Example: If $f=\sum_ka_kf_k$ and $g=\sum_kb_kg_k$ are two mixture distributions, is there a lower bound on $KL(f\Vert g)$ in terms of $KL(f_k\Vert g_j)$ (and also the convex weights $a_k,b_j$)? Intuitively, we'd like to say that if $\inf_{k\ne j} KL(f_k\Vert g_j)$ is "big", then $KL(f\Vert g)$ cannot be small.

Anything along these lines (for mixtures or arbitrary measures) would be useful. Obviously, you can make assumptions about the quantities involved. Alternatively, references to any papers that study these kinds of problems (either directly or indirectly) would be helpful!

Best Answer

Pinsker's inequality states that \begin{equation} \text{KL}(f|g)\ge B_P:=\|f-g\|^2/2, \end{equation} where $\|f-g\|:=\int|f-g|$ is the total variation norm of the difference between the distributions with densities $f$ and $g$.
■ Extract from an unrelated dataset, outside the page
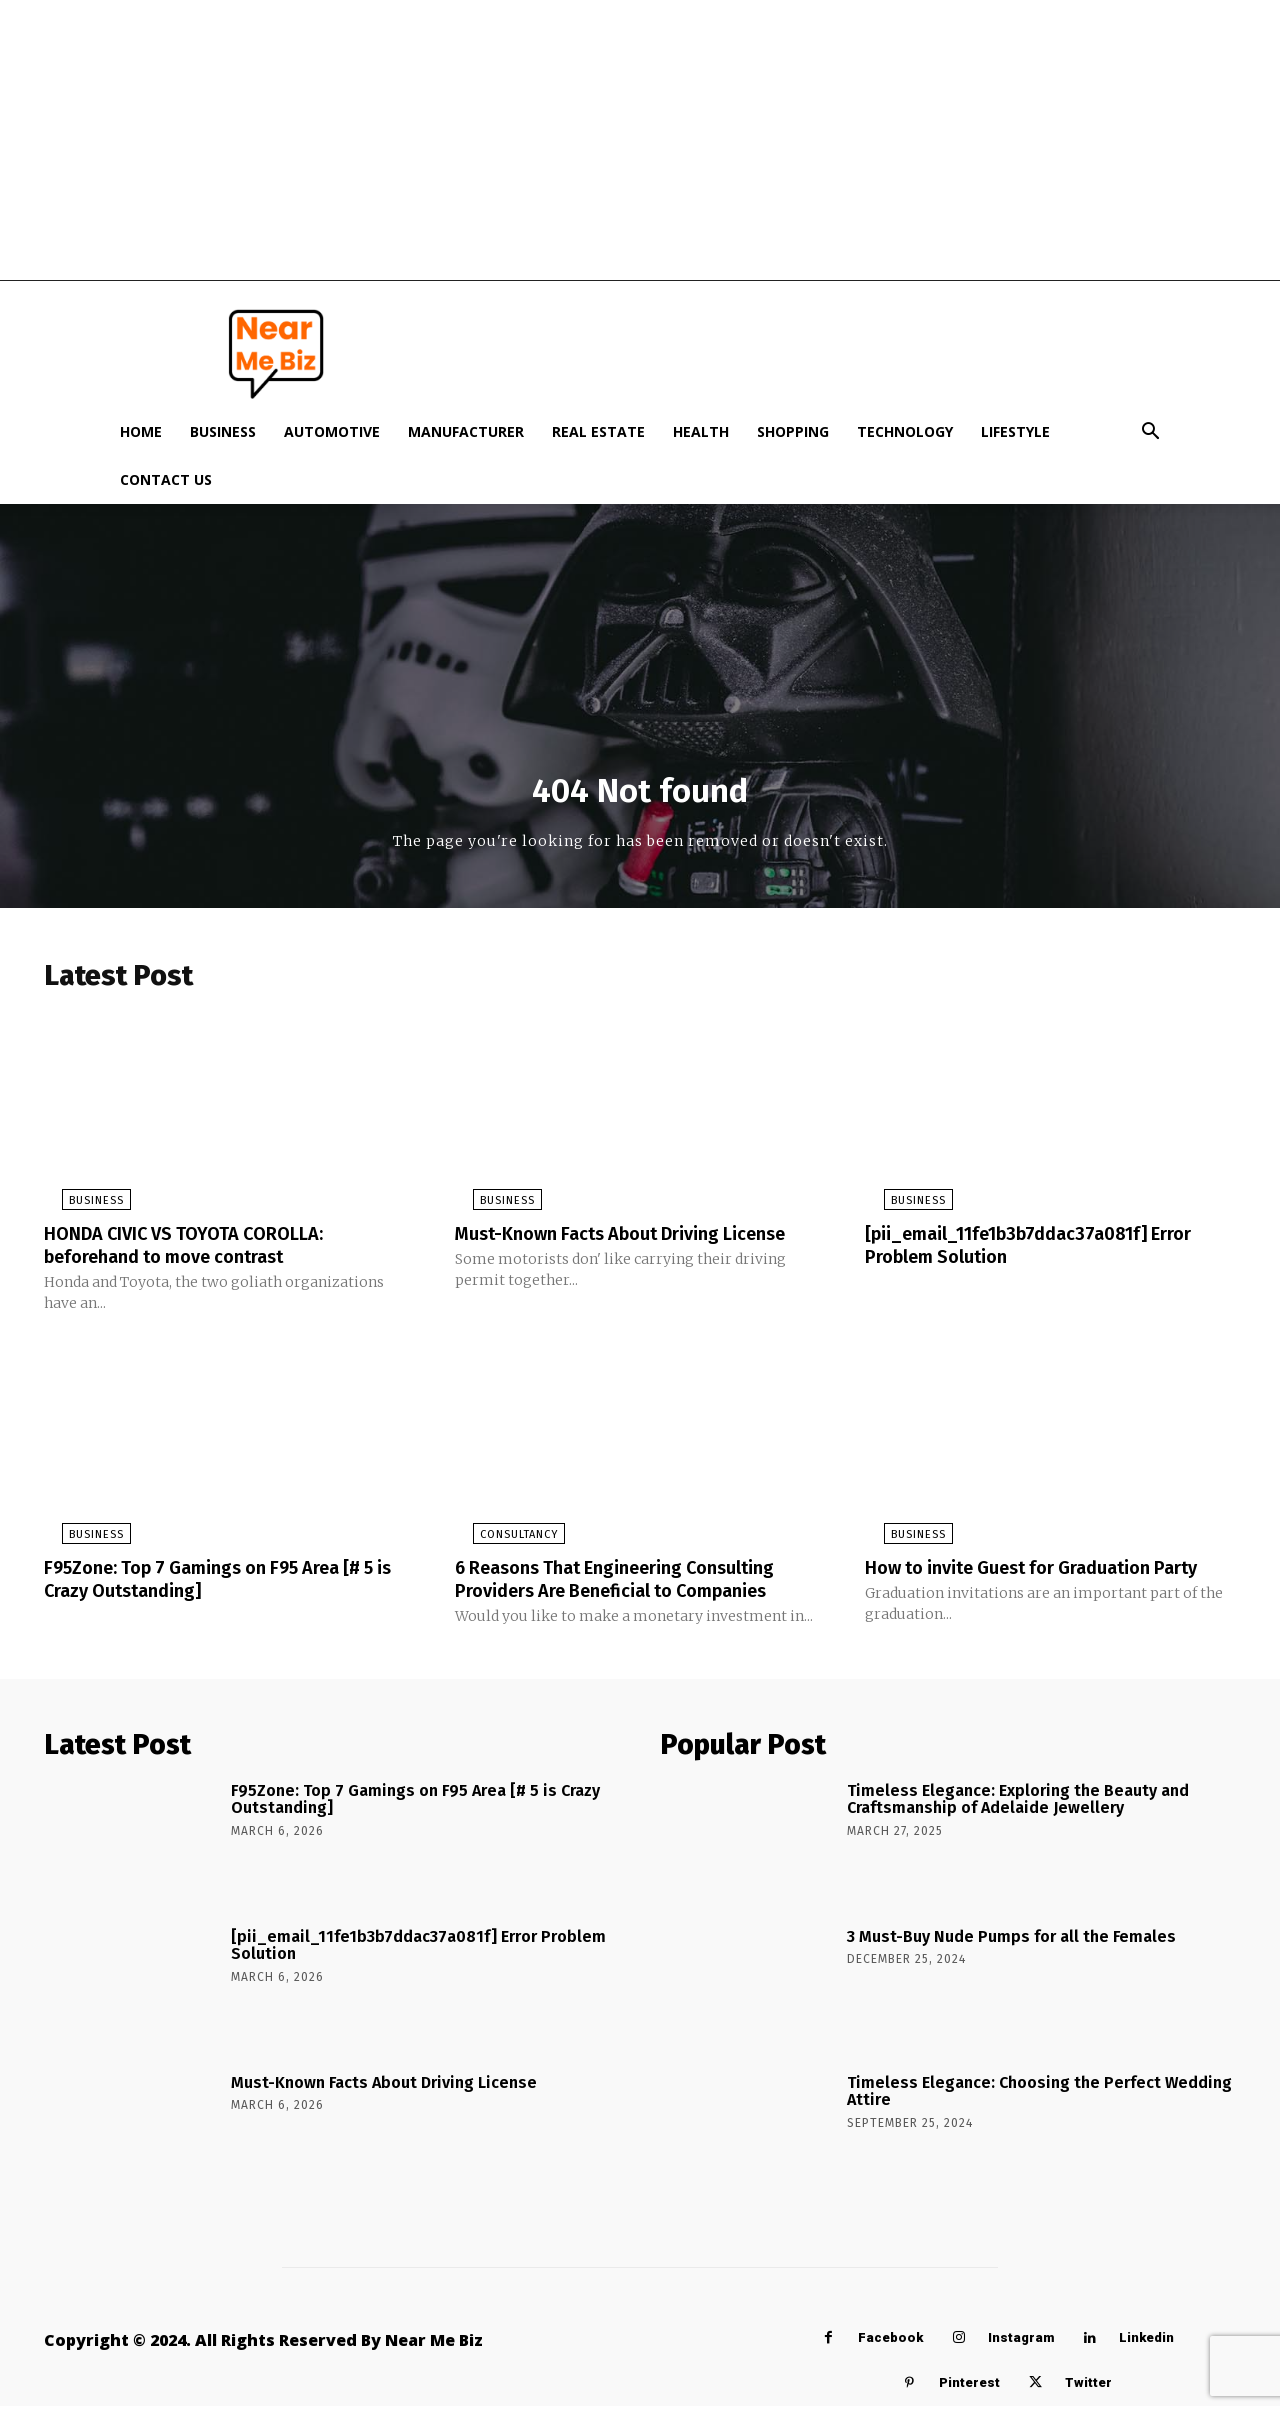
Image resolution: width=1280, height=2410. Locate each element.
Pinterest (969, 2386)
Another lower bound on $\text{KL}(f|g)$ can be given in terms of the Hellinger distance $d_H(f,g):=\frac1{\sqrt2}\|\sqrt f-\sqrt g\|_2$: \begin{equation} \text{KL}(f|g)\ge B_H:=2d_H(f,g)^2=\int(\sqrt f-\sqrt g)^2; \end{equation} see e.g. mathSE.

One may note note that either one of these two lower bounds, $B_P$ and $B_H$, may be better (that is, greater) than the other. E.g., if the densities $f$ and $g$ with respect to the counting measure on the set $\{1,2\}$ are given by the vectors $(1/2,1/2)$ and $(1/2-t,1/2+t)$ for $t\in(0,1/2)$, then $B_P>B_H$ for $t\in(0,t_*)$, and $B_P<B_H$ for $t\in(t_*,1/2)$, where $t=0.495\dots$ is a certain algebraic number.